Problem to work on: Reproduce all the material verbatim, down to the last line.

#####

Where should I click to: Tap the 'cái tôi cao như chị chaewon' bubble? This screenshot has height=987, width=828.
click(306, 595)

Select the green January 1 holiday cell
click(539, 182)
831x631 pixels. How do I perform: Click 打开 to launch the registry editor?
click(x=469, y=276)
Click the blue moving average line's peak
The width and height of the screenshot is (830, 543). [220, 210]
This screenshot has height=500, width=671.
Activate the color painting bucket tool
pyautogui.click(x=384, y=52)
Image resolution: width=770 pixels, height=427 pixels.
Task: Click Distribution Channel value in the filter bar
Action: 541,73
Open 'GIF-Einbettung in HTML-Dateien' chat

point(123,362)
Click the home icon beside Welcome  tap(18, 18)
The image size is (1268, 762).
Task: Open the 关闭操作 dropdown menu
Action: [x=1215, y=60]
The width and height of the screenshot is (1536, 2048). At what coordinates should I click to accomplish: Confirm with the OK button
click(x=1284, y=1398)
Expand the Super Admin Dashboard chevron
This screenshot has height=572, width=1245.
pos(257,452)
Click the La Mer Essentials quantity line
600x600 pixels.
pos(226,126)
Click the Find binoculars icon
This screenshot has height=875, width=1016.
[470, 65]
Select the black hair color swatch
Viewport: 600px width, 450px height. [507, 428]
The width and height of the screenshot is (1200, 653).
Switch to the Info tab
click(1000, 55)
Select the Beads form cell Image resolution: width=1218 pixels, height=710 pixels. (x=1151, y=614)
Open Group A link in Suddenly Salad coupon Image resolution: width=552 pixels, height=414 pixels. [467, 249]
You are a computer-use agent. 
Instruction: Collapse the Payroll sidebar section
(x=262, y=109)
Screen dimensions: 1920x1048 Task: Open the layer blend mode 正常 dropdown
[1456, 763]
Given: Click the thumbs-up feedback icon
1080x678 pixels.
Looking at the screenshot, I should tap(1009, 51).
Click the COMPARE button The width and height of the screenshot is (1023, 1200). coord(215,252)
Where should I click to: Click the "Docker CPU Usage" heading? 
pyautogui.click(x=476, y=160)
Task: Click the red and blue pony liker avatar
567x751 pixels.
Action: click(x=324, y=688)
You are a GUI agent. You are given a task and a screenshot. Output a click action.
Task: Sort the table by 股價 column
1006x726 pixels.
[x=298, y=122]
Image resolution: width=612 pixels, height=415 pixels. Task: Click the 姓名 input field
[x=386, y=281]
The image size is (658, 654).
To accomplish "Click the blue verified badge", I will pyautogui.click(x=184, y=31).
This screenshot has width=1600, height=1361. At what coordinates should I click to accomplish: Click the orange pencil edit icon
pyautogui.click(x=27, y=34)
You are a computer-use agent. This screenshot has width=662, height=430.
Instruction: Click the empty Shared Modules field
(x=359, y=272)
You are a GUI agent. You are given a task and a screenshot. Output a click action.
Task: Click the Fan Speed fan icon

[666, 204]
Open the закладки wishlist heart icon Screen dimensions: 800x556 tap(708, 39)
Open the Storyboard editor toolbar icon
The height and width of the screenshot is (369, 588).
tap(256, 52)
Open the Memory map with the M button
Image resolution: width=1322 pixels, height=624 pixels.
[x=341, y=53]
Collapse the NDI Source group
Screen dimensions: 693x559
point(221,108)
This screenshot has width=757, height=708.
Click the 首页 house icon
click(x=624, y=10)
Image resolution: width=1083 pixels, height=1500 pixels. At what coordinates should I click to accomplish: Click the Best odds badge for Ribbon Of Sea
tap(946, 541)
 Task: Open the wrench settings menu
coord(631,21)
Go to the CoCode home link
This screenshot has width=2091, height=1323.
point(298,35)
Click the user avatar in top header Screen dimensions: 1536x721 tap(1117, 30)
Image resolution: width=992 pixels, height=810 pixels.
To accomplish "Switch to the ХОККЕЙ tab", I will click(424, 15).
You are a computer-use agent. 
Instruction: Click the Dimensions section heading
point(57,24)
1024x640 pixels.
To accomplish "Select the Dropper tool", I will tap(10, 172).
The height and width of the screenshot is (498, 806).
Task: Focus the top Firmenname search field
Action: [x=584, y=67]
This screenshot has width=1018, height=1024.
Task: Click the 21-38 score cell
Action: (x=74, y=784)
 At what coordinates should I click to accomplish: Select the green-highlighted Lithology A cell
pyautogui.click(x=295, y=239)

#####

Answer box:
Where should I click to: Tap the 'cái tôi cao như chị chaewon' bubble? This screenshot has height=987, width=828.
click(306, 595)

Select the green January 1 holiday cell
click(539, 182)
831x631 pixels. How do I perform: Click 打开 to launch the registry editor?
click(x=469, y=276)
Click the blue moving average line's peak
The width and height of the screenshot is (830, 543). [220, 210]
This screenshot has height=500, width=671.
Activate the color painting bucket tool
pyautogui.click(x=384, y=52)
Image resolution: width=770 pixels, height=427 pixels.
Task: Click Distribution Channel value in the filter bar
Action: 541,73
Open 'GIF-Einbettung in HTML-Dateien' chat

point(123,362)
Click the home icon beside Welcome  tap(18, 18)
The image size is (1268, 762).
Task: Open the 关闭操作 dropdown menu
Action: [x=1215, y=60]
The width and height of the screenshot is (1536, 2048). At what coordinates should I click to accomplish: Confirm with the OK button
click(x=1284, y=1398)
Expand the Super Admin Dashboard chevron
This screenshot has height=572, width=1245.
pos(257,452)
Click the La Mer Essentials quantity line
600x600 pixels.
pos(226,126)
Click the Find binoculars icon
This screenshot has height=875, width=1016.
[470, 65]
Select the black hair color swatch
Viewport: 600px width, 450px height. [507, 428]
The width and height of the screenshot is (1200, 653).
Switch to the Info tab
click(1000, 55)
Select the Beads form cell Image resolution: width=1218 pixels, height=710 pixels. (x=1151, y=614)
Open Group A link in Suddenly Salad coupon Image resolution: width=552 pixels, height=414 pixels. [467, 249]
You are a computer-use agent. 
Instruction: Collapse the Payroll sidebar section
(x=262, y=109)
Screen dimensions: 1920x1048 Task: Open the layer blend mode 正常 dropdown
[1456, 763]
Given: Click the thumbs-up feedback icon
1080x678 pixels.
Looking at the screenshot, I should tap(1009, 51).
Click the COMPARE button The width and height of the screenshot is (1023, 1200). coord(215,252)
Where should I click to: Click the "Docker CPU Usage" heading? 
pyautogui.click(x=476, y=160)
Task: Click the red and blue pony liker avatar
567x751 pixels.
Action: click(x=324, y=688)
You are a GUI agent. You are given a task and a screenshot. Output a click action.
Task: Sort the table by 股價 column
1006x726 pixels.
[x=298, y=122]
Image resolution: width=612 pixels, height=415 pixels. Task: Click the 姓名 input field
[x=386, y=281]
The image size is (658, 654).
To accomplish "Click the blue verified badge", I will pyautogui.click(x=184, y=31).
This screenshot has width=1600, height=1361. At what coordinates should I click to accomplish: Click the orange pencil edit icon
pyautogui.click(x=27, y=34)
You are a computer-use agent. This screenshot has width=662, height=430.
Instruction: Click the empty Shared Modules field
(x=359, y=272)
You are a GUI agent. You are given a task and a screenshot. Output a click action.
Task: Click the Fan Speed fan icon

[666, 204]
Open the закладки wishlist heart icon Screen dimensions: 800x556 tap(708, 39)
Open the Storyboard editor toolbar icon
The height and width of the screenshot is (369, 588).
tap(256, 52)
Open the Memory map with the M button
Image resolution: width=1322 pixels, height=624 pixels.
[x=341, y=53]
Collapse the NDI Source group
Screen dimensions: 693x559
point(221,108)
This screenshot has width=757, height=708.
Click the 首页 house icon
click(x=624, y=10)
Image resolution: width=1083 pixels, height=1500 pixels. At what coordinates should I click to accomplish: Click the Best odds badge for Ribbon Of Sea
tap(946, 541)
 Task: Open the wrench settings menu
coord(631,21)
Go to the CoCode home link
This screenshot has width=2091, height=1323.
point(298,35)
Click the user avatar in top header Screen dimensions: 1536x721 tap(1117, 30)
Image resolution: width=992 pixels, height=810 pixels.
To accomplish "Switch to the ХОККЕЙ tab", I will click(424, 15).
You are a computer-use agent. 
Instruction: Click the Dimensions section heading
point(57,24)
1024x640 pixels.
To accomplish "Select the Dropper tool", I will tap(10, 172).
The height and width of the screenshot is (498, 806).
Task: Focus the top Firmenname search field
Action: [x=584, y=67]
This screenshot has width=1018, height=1024.
Task: Click the 21-38 score cell
Action: (x=74, y=784)
 At what coordinates should I click to accomplish: Select the green-highlighted Lithology A cell
pyautogui.click(x=295, y=239)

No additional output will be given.